[Collected data]
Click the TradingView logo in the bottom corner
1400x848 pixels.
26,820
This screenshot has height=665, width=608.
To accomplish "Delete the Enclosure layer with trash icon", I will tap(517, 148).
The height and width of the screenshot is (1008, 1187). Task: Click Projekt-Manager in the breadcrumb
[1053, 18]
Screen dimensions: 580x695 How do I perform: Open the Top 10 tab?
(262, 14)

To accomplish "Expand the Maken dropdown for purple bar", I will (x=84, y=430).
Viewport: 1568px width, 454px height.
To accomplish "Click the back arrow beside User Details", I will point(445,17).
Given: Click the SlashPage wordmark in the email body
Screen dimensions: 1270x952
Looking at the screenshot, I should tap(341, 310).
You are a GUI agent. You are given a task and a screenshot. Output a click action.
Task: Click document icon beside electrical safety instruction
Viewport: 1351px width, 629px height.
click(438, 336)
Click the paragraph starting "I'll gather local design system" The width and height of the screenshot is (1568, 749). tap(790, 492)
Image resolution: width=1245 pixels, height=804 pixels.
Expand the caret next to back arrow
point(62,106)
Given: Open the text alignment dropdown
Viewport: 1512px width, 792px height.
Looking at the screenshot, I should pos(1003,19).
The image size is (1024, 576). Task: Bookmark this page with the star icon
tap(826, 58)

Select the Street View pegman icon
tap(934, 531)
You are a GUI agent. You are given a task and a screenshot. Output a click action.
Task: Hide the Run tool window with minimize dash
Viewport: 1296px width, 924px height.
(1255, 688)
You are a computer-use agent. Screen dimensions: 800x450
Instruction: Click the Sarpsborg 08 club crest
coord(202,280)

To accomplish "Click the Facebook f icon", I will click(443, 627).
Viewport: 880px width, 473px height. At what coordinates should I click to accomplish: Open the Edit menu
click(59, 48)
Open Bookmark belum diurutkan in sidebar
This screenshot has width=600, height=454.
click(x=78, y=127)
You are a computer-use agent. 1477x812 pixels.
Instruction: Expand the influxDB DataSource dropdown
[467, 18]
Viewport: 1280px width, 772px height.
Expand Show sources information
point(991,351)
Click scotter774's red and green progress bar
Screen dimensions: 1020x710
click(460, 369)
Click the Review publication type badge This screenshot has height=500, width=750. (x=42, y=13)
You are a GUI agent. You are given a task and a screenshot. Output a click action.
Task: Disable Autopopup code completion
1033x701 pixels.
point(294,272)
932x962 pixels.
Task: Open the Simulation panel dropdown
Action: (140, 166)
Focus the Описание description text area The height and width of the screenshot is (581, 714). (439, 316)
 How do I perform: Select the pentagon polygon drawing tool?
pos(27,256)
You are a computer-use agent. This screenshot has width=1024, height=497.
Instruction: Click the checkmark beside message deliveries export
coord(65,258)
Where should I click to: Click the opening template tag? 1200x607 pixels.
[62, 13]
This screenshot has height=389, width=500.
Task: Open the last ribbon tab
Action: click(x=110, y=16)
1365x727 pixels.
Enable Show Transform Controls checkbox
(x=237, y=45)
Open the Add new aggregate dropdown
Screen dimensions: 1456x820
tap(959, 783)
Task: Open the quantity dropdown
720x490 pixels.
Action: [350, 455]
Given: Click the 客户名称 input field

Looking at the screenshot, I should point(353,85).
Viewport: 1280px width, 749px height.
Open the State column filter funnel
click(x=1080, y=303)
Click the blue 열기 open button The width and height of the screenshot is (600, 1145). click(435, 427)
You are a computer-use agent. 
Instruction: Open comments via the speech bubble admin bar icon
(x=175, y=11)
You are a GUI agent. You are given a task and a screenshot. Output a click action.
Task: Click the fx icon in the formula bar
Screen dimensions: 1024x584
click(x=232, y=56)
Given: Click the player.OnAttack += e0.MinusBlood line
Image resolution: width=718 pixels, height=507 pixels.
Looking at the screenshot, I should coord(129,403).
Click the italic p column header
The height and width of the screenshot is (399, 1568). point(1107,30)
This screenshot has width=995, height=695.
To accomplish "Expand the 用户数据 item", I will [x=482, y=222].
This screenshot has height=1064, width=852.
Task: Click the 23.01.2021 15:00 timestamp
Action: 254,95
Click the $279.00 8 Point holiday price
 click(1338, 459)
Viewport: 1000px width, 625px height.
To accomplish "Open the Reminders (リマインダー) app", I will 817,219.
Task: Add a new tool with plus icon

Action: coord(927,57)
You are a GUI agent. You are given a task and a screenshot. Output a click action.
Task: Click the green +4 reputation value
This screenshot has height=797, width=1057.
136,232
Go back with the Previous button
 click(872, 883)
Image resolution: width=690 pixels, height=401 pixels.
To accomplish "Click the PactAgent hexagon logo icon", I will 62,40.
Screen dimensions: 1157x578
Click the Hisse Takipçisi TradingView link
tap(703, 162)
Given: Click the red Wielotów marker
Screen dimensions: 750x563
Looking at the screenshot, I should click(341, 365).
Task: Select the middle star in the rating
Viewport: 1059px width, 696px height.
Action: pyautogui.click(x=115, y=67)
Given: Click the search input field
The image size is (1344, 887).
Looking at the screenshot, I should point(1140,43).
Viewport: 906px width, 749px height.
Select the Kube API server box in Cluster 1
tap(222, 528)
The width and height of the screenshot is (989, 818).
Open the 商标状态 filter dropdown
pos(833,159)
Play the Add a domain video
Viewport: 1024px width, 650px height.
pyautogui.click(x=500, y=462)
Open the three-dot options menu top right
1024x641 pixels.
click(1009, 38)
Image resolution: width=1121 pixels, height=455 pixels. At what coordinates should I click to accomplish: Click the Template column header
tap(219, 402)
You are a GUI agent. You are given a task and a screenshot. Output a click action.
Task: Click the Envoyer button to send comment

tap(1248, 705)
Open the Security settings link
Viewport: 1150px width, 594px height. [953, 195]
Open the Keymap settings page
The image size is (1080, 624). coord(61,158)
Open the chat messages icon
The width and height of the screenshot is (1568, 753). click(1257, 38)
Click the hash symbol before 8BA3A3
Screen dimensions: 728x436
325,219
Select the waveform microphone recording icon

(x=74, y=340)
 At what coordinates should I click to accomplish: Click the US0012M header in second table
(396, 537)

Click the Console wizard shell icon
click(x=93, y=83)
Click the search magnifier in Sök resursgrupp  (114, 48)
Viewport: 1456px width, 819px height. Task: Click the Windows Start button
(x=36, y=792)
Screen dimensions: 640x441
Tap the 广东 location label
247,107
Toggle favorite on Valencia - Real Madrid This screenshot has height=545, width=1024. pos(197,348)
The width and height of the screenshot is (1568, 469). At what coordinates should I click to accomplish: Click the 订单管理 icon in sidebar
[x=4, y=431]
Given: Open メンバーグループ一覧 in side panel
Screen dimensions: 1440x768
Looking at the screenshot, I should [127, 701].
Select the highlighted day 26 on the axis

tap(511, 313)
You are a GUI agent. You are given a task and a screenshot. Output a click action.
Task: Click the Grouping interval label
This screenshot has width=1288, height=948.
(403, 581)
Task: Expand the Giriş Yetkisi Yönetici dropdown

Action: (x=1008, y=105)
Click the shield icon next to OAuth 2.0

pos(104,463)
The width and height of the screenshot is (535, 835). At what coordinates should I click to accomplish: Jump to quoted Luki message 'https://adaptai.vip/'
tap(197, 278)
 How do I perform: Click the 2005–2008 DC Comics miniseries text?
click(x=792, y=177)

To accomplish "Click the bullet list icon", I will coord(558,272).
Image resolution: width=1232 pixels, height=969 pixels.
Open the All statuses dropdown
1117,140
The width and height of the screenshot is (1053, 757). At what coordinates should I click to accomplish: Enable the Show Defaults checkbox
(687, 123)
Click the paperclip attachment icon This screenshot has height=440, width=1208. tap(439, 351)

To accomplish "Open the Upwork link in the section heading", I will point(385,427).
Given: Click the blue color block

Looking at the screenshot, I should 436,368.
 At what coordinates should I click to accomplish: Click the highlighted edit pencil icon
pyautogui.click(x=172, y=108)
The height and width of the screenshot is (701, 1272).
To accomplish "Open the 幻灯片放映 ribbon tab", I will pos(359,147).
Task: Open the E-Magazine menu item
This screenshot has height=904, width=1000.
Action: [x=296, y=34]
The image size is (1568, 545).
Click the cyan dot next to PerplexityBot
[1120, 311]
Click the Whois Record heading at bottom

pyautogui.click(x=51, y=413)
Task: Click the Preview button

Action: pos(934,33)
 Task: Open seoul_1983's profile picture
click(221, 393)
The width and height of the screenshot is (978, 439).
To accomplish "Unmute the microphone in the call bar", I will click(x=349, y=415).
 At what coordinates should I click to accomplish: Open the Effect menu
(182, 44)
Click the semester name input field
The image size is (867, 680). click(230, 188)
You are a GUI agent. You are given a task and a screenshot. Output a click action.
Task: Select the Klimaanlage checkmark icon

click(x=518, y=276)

**Problem to work on:**
Your reply is to repeat, unchanged, the lines above running from the one with "Given: Click the search input field" up to and including the one with "The width and height of the screenshot is (989, 818).".

**Exercise output:**
Given: Click the search input field
The image size is (1344, 887).
Looking at the screenshot, I should point(1140,43).
Viewport: 906px width, 749px height.
Select the Kube API server box in Cluster 1
tap(222, 528)
The width and height of the screenshot is (989, 818).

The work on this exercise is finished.